«YARA»DAN «YÂR»E
YAZAR : Ali Rıza KAŞIKCI ali_rz_@hotmail.com
Yâren!
Yok mu senin de bir yâren?
Şayet yoksa bir yaran, nasıl tanıyacaksın beni? Ben nasıl seçeceğim seni binlerce sûret içinden? Sağ omzunda bir karanfil büyüklüğünde yaran yoksa ben nasıl tanıyacağım seni? Ben yarasından tanırım dostlarımı yâren. Onun için çıktım ben bu yola. Yaran yoksa merhem olamam sana. Ya da sendeki yaradan merhem yapamam yarama.
Eski çağlardan geliyorum. Tüm zamanlardan, tüm mekânlardan aşıp da geliyorum. Kendime hiç bulunmamış bir dost arıyorum. Yaralı bir dostu arıyorum yâren. Çünkü ben de öyle bir yara var ki; ancak onu o yaralı dostun gönül aynasına bakarak sarabilirim.
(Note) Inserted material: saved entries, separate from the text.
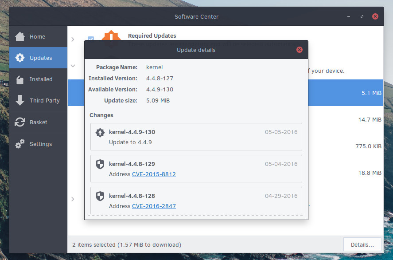Image resolution: width=393 pixels, height=260 pixels.
Task: Click the Basket refresh-arrows icon
Action: [x=20, y=122]
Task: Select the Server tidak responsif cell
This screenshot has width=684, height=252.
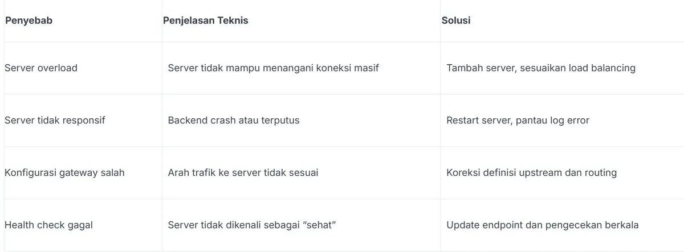Action: tap(83, 120)
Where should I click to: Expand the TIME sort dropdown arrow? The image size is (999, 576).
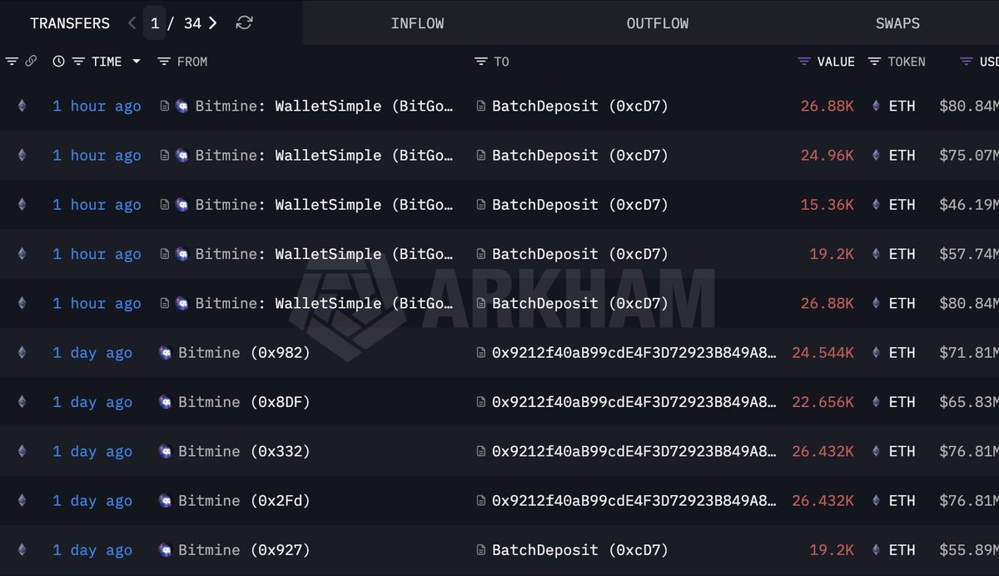click(x=137, y=62)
Semerkant, Buhârâ, Yesi, Mağrib, Bağdat, Tâif, Endülüs, İstanbul, Konya… Şehirleri kokladım. Aktarların önünden geçtim. Hekimler gördüm. Nice yaralara baktım. Hiçbir yarada kendimi ve seni bulamadım yâren. Seni çok aradım. Seni öyle çok aradım ki, hangi zamana geldiğimi de hangi zamandan geldiğimi de unuttum.
İnsanların yaralarında seni aramak da yetmedi. Seni âhû gözlü ceylânların yarasında aradım. Toprağın bağrında, nehirlerin kenarında aradım. Dağların hiç karı erimeyen soğuk yamaçlarında aradım. O kadar çok yarada seni aradım ki, asıl yaralı olanın kendim olduğunu bile unuttum.
Evet. Bu oku bir nehir kenarında su içerken yemiştim. Bu yarayı senin kirpiklerinden birisi açmıştı sîneme. Yaram sen kokuyordu. Benim yaramda senin merhemin, senin yaranda benim dermanım saklıydı.
Sen yâr ile «yâre»yi ayrı şeyler mi sandın yâren!
İkisi de aynıydı!
Biri ötekinden sadece bir harf fazlaydı.
İçinden nehir geçen şehirlerden birinde, beni beklediğini söylediler yâren. Nehirlerin kenarından sana ve şehirlerine doğru geliyorum. Kimsem yok, yokluğundan başka. Tütün tabakamda bile iğne uçları saklı. Gönül heybemde şifâlı otlar. Yanımda arayışımı taşıyorum. Arayışlar da sevdaya dâhildir umarım. “Açılın ben âşığım!” diyesim geliyor dağlara. Nehir boylarından geçip, sana geliyorum.
Söyle yâren!..
Yaranda bana da yer var mı?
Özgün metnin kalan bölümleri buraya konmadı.